◆ **WHAT TO PRODUCE**
Copy the text of each of the rows below word for word, in order. Leave the pictures out.

◆ **DATASET ENTRIES**
○ ○ ○

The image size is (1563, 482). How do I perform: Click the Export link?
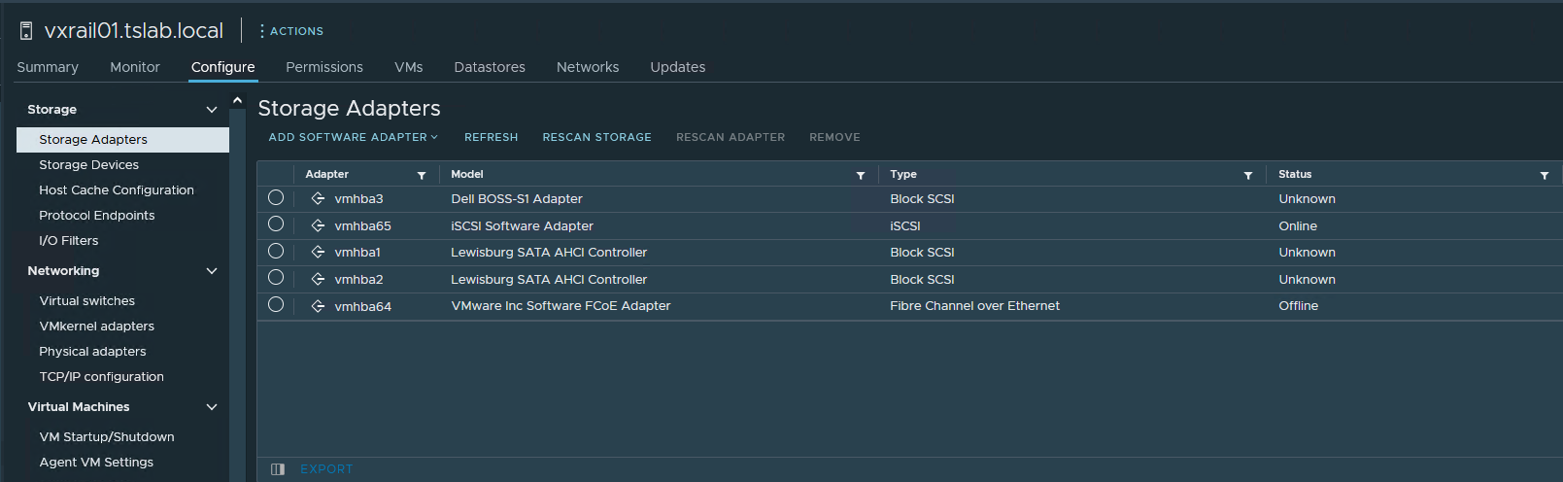[326, 469]
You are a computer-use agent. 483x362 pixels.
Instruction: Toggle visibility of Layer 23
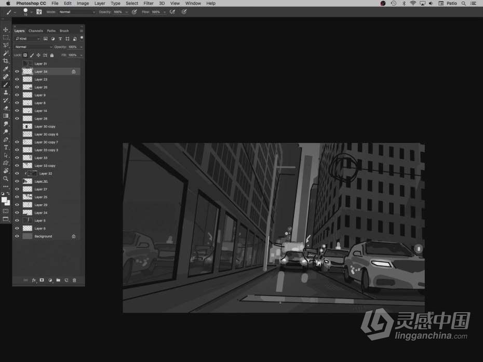[x=17, y=79]
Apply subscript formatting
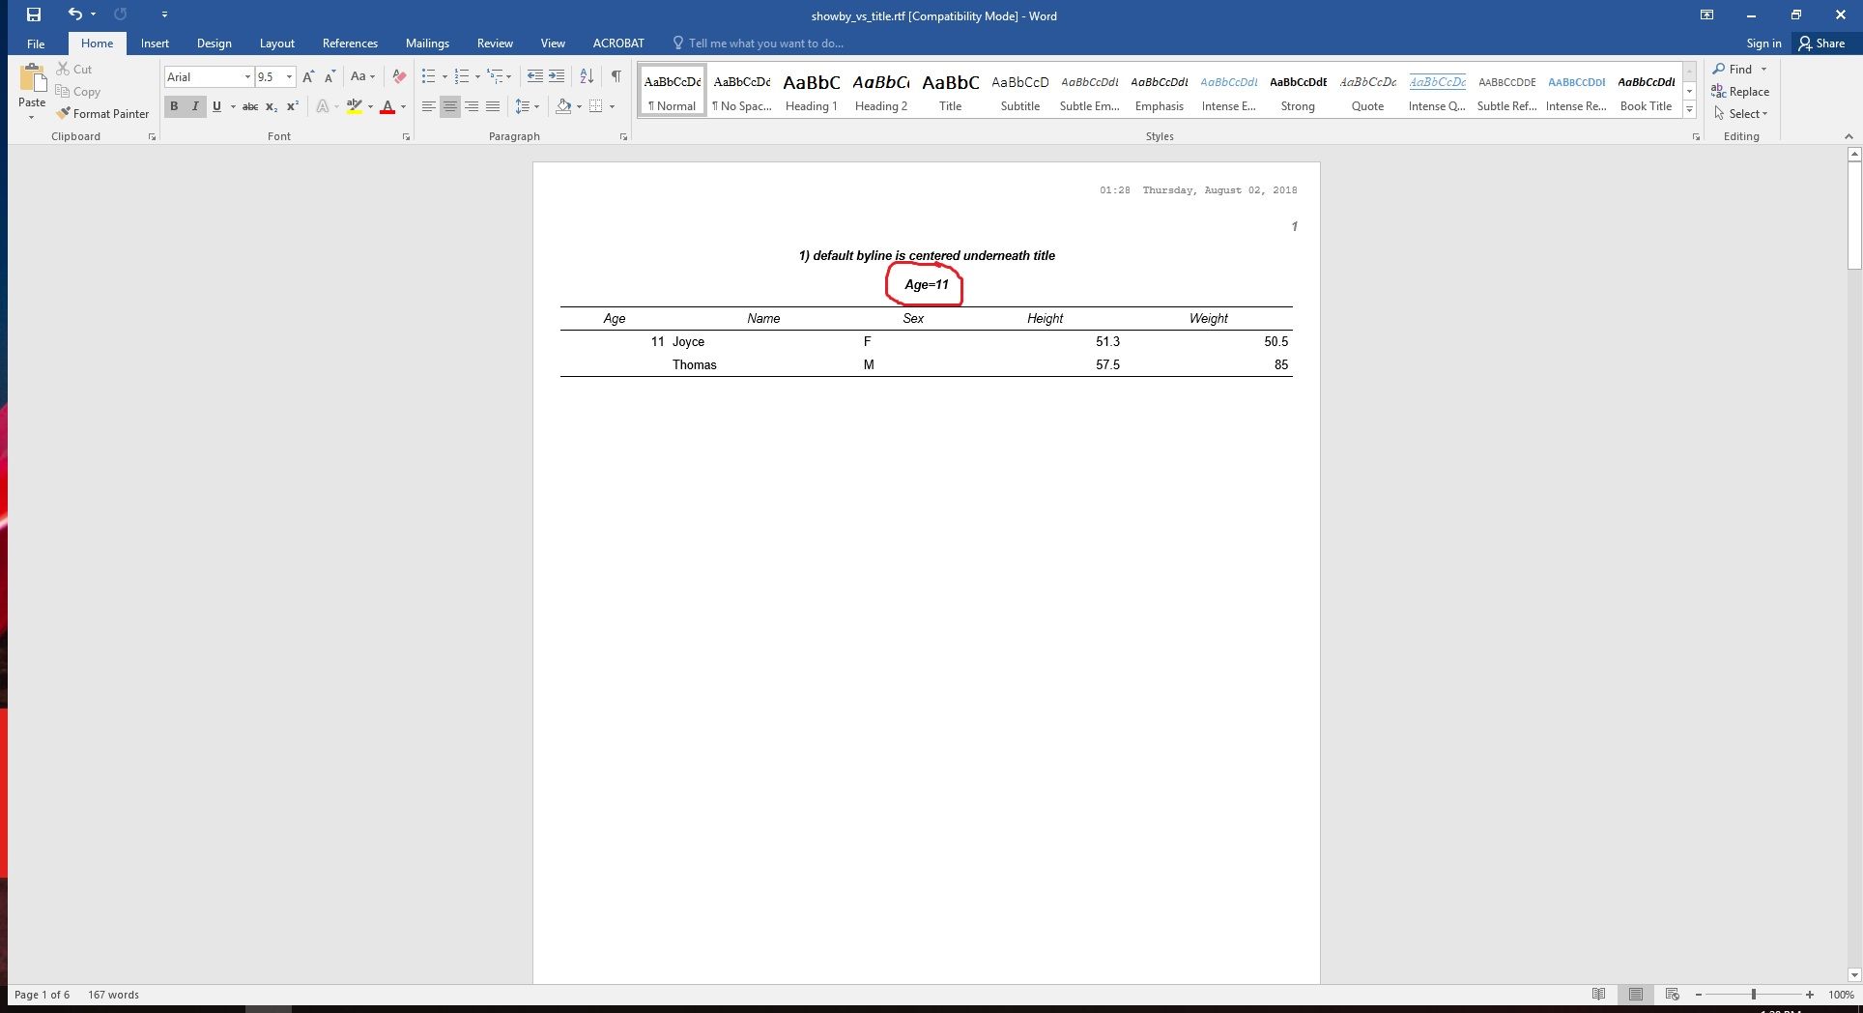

○ ○ ○

◆ **REPLY**
The image size is (1563, 482). How do I perform: Click the Export link?
[326, 469]
You are a computer-use agent. 483x362 pixels.
Instruction: Toggle visibility of Layer 23
[x=17, y=79]
Apply subscript formatting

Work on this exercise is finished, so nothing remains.